YOUR ASSIGNMENT
Among the entries below, only the lines starting at the one with "Image resolution: width=964" and ending at the one with "Open print preview with magnifier icon", both included, are to be printed exactly.

GIVEN INFORMATION
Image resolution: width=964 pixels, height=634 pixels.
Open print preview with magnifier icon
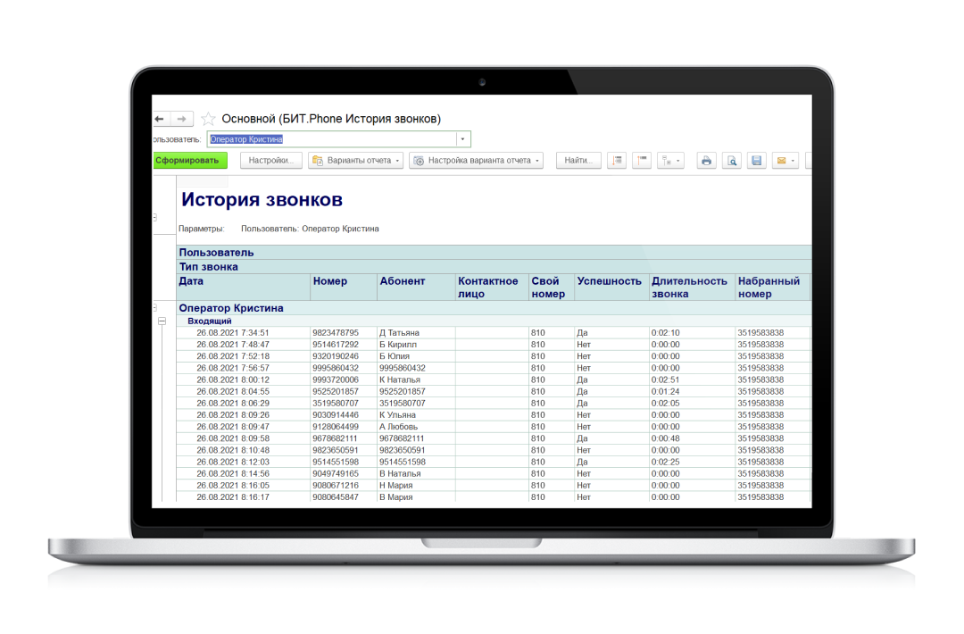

* * *

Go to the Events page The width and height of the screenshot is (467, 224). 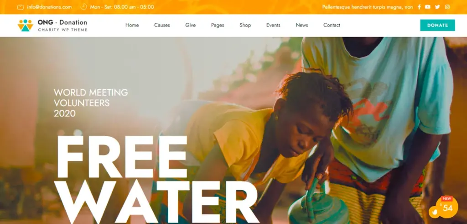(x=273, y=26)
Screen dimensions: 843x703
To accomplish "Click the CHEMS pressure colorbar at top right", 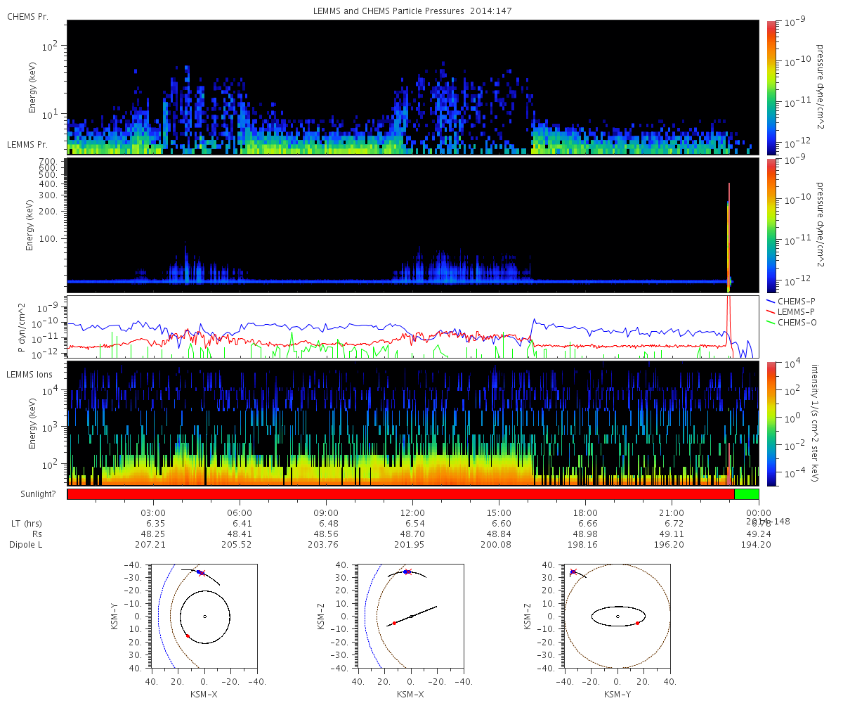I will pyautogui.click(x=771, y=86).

---

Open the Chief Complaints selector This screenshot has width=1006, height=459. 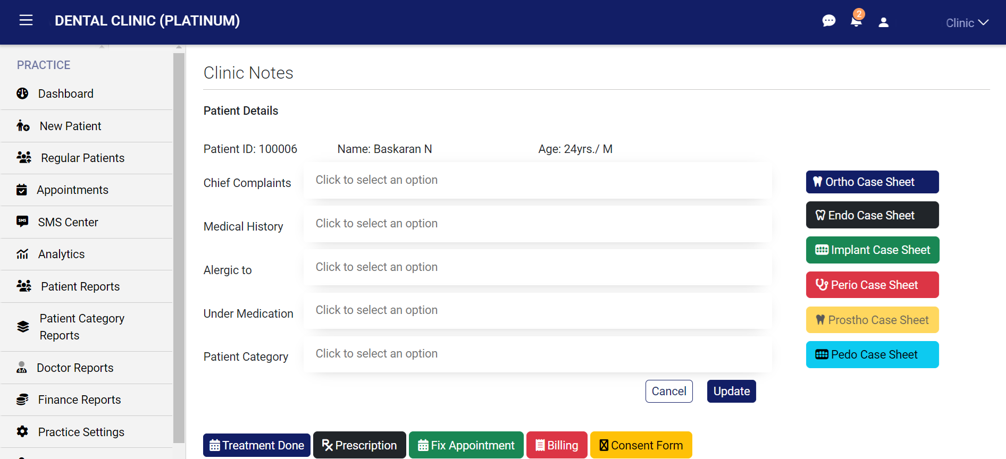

RESPONSE BOX
Image resolution: width=964 pixels, height=634 pixels.
Open print preview with magnifier icon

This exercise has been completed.